The briefing, scheduled for Monday, is believed to be the first in-person meeting with lawmakers regarding the latest events in Afghanistan.
"Briefers from several IC agencies will discuss the analytic assessment of Afghanistan and how it evolved in advance of Kabul's fall, the current situation on the ground, and how it may develop in the coming days," a committee official told The Hill via email.
The official told The Hill the House committee will conduct additional oversight following the August recess "including on collection posture, analyses, IC operations, and counterterrorism."
Four separate congressional committees have pledged oversight into the administration’s withdrawal of U.S. troops from Afghanistan.

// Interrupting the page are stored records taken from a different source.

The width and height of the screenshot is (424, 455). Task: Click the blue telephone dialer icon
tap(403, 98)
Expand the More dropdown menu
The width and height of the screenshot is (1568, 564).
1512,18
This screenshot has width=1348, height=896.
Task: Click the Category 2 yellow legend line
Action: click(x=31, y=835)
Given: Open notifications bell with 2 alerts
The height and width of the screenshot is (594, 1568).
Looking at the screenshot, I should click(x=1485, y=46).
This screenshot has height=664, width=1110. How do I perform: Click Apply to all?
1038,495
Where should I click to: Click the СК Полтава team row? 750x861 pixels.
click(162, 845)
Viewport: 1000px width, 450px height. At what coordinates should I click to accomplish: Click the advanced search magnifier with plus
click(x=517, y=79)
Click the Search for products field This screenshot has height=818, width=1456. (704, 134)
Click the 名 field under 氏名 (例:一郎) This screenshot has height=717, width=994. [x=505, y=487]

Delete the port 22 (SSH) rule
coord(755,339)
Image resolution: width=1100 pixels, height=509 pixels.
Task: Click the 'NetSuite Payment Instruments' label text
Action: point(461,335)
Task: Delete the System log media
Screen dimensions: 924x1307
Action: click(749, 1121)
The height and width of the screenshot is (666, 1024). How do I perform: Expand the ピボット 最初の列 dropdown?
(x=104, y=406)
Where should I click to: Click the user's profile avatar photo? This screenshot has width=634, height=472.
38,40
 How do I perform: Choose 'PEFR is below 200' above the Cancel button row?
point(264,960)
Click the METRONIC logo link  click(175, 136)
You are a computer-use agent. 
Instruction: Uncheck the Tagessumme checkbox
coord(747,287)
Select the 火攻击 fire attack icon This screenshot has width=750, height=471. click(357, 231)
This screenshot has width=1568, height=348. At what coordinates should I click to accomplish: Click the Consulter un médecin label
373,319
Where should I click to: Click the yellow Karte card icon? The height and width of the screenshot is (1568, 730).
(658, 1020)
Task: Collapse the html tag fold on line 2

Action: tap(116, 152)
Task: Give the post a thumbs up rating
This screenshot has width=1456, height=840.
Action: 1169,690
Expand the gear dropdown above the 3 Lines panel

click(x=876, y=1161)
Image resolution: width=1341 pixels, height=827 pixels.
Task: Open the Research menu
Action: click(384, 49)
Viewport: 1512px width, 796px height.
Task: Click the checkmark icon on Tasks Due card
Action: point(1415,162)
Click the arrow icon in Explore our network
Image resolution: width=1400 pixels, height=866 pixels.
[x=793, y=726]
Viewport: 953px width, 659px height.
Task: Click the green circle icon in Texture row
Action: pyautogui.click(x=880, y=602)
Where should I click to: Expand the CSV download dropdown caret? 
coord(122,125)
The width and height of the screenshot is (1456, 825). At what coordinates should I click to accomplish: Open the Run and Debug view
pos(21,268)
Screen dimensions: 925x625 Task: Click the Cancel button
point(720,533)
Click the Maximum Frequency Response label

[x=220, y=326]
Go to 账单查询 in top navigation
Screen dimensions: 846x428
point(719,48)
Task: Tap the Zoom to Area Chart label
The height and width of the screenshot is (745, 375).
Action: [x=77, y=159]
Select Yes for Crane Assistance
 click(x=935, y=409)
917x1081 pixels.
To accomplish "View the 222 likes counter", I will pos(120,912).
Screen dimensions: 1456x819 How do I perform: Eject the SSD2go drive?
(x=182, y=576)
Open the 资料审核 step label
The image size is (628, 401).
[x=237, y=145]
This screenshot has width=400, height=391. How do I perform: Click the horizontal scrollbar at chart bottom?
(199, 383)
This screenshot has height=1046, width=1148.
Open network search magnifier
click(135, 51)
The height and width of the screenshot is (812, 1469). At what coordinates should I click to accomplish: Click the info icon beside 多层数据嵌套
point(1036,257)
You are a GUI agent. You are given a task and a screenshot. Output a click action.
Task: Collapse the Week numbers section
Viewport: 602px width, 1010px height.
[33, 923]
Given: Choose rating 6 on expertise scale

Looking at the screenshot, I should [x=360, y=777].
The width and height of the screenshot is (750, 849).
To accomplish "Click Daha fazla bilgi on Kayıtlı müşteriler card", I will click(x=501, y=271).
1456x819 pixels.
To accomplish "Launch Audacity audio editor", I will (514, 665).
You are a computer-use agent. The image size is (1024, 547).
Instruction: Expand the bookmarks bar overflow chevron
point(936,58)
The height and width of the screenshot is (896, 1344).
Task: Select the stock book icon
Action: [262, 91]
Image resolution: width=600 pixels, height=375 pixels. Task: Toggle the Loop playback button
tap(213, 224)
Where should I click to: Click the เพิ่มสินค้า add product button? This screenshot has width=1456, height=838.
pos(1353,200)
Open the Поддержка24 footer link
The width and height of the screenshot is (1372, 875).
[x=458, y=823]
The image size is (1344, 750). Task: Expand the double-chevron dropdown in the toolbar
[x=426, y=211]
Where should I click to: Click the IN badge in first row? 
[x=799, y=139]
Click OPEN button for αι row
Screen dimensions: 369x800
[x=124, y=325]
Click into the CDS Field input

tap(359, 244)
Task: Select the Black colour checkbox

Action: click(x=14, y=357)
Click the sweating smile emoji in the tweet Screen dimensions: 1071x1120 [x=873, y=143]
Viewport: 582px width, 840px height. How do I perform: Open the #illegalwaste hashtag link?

The House Intelligence Committee briefing was confirmed amid criticism of U.S. intelligence by administration officials.
"There was nothing that I or anyone else saw that indicated a collapse of this army and this government in 11 days," Gen. Mark Milley, chairman of the Joint Chiefs of Staff, told reporters at the Pentagon on Wednesday.
The Senate Intelligence Committee also is planning to review the administration’s decisions in Afghanistan. The Hill said chairman Sen. Mark Warner, D-Va., noted the intelligence community had been clear that the Taliban would make gains without a U.S. presence.
"I hope to work with the other committees of jurisdiction to ask tough but necessary questions about why we weren’t better prepared for a worst-case scenario involving such a swift and total collapse of the Afghan government and security forces," Warner said in a statement earlier this week.
Former intelligence officials have defended the community’s work.
"The real question here isn't why did intelligence get it wrong, it's really, what were the assumptions that policymakers were making when they made the decisions that they made?" Katrina Mulligan, who has held national security roles at the National Security Council and the Department of Justice, previously told The Hill.
The terrorist Taliban seized the capital city of Kabul on Sunday and regained control of Afghanistan due to the withdrawal of U.S. troops from the country.
President Joe Biden on Wednesday said U.S. troops would remain in Afghanistan until all Americans leave the country — even if it takes longer than his Aug. 31 deadline to withdraw.
"If there are American citizens left, we’re going to stay to get them all out," Biden told ABC.
Bloomberg News contributed to this story.